In laying out the American approach to Iran, Clinton showed how little US foreign policy has changed since the last years of the Bush administration. President Bush famously explained that he would not negotiate with unfriendly regimes because he didn’t want to “reward bad behaviour”. He wanted states like Iran to change of their own accord, not as a result of negotiation but as a pre-condition for being allowed to negotiate.
Clinton embraces this same idea. She rejects the view that as Iran becomes more threatening and approaches nuclear breakout capacity, diplomatic engagement becomes more urgent. Instead she takes the opposite view. “We don’t want to be engaging while they are building their bomb,” she said this week.
Whether the increasingly splintered regime in Iran would or could respond to a serious offer of negotiations is highly uncertain. What is clear, though, is that the regime has not been offered this option. The Obama administration, like its predecessor, has made clear that it is interested in negotiating only one thing: curbs on Iran’s nuclear programme. No country, however, would agree to negotiate only on the question that an adversary singles out, without the chance to bring up others that it considers equally urgent.
A more promising approach would be to tell Iran what President Nixon told China 35 years ago: if you agree to consider all of our complaints, we will consider all of yours. Clinton has made clear that the US will make no such offer. Instead it clings to the decades-old American policy toward Iran: make demands of the regime, threaten it, pressure it, sanction it, seek to isolate it, and hope for some vaguely defined positive result.

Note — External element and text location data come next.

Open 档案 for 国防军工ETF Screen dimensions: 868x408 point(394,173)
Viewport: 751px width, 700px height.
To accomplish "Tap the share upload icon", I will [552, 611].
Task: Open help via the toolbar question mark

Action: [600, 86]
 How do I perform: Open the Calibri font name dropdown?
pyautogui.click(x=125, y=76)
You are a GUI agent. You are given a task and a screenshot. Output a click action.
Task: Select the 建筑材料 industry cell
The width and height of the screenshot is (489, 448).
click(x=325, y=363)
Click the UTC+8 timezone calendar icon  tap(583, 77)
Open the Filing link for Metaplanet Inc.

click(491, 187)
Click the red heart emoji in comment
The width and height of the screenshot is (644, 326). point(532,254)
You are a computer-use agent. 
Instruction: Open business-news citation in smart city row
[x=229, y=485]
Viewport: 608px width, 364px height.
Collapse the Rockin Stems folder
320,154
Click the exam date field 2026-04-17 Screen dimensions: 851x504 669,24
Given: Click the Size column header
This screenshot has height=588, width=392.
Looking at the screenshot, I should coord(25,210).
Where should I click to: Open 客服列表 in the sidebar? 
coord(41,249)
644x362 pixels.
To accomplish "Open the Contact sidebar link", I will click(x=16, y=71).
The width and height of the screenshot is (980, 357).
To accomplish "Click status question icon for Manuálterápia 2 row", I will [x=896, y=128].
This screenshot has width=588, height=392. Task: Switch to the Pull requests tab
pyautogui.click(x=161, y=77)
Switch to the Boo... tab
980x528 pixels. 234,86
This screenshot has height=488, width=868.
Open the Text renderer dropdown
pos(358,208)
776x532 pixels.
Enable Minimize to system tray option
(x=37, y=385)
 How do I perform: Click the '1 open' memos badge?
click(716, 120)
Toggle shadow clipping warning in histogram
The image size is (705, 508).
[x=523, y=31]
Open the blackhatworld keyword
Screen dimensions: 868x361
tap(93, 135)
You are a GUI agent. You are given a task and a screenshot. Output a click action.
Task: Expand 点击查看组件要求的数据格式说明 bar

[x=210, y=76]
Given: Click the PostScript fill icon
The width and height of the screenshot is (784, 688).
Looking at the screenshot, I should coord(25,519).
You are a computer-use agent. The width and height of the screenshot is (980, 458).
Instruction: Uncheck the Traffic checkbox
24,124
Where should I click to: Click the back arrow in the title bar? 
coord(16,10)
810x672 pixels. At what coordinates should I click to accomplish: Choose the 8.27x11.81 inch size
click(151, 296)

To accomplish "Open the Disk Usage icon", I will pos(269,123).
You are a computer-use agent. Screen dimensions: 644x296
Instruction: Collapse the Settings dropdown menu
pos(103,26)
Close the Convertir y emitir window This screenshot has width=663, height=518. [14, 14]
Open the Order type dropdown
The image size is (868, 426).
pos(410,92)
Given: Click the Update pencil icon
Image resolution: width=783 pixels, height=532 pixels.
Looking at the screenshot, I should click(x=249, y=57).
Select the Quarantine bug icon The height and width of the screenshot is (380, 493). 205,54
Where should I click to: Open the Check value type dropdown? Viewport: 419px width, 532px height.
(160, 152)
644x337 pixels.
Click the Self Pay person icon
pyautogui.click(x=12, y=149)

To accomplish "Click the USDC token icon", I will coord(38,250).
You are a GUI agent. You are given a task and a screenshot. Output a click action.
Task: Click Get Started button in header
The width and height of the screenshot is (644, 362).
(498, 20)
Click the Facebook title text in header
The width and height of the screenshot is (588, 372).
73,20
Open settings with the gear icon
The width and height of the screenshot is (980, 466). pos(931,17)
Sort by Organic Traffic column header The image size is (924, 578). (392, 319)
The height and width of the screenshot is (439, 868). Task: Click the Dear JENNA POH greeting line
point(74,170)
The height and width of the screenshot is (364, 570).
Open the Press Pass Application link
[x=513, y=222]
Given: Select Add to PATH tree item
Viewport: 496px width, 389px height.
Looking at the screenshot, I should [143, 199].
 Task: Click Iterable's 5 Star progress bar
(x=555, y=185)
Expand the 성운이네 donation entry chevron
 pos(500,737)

Some of America’s most seasoned diplomats are eager for the chance to see what kind of a “grand bargain” they could strike with Iran. An ideal one would curb the nuclear programme, guarantee some measure of protection for brave Iranians who are being brutalised for defending democratic ideals, and give Iran security guarantees that might lure it out of its isolation and lay the groundwork for a new security architecture in the Middle East. Instead the US has fallen back on sabre-rattling. This pleases Israel, war hawks in Washington, so-called American allies like Saudi Arabia – and most of all, President Ahmadinejad and his reactionary comrades in Tehran. They thrive on confrontation, and are doing all they can to bait the US into attacking their country. It is a strategy as effective as it is dangerous.